K+ currents in rabbit esophageal muscularis mucosae.

Abstract

Single cells were obtained from esophageal muscularis mucosae of the rabbit using enzymatic dispersion. Their electrophysiological properties were studied with both conventional whole cell and nystatin-perforated patch techniques. The latter technique was used to prevent "washout" of intracellular constituents and to maintain endogenous buffering of Ca2+. The average resting potential of these cells was -54 +/- 3.2 mV in the conventional recording and -51 +/- 4.4 mV in perforated patch recordings. In the current-clamp mode, regenerative responses were consistently observed in perforated patch recordings, but not when conventional whole cell gigaseal methods were used.
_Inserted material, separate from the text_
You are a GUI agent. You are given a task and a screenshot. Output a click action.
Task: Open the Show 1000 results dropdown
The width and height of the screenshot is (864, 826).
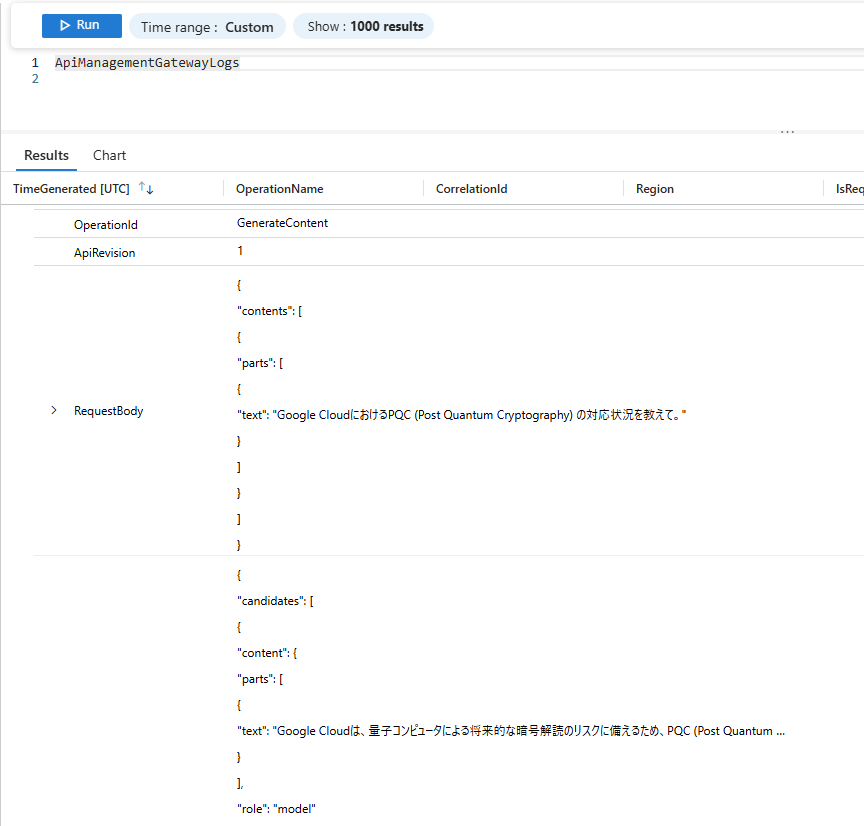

Conventional whole cell voltage-clamp methods revealed outward currents on depolarization from a holding potential of -70 mV. These currents were inhibited by extracellular tetraethylammonium (TEA, 5-10 mM) and CoCl2 (4 mM), indicating that the predominant outward current is a Ca(2+)-activated K+ current. In the presence of TEA, inward Ca2+ currents were unmasked. In contrast, when the nystatin-perforated patch technique was used, depolarizations resulted in a net inward current followed by an outward current. The outward current was inhibited by CoCl2 (2 mM) and TEA (5 mM) to the same extent as in conventional recordings. A second component of K+ current was observed in both types of recordings when extracellular Ca2+ influx was abolished and also in the presence of TEA. This slowly activating persistent K+ current resembled a delayed rectifier K+ current. These studies show that the rabbit tunica muscularis mucosal cells possess voltage-activated Ca2+ and K+ channels as well as the capability to elicit action potentials.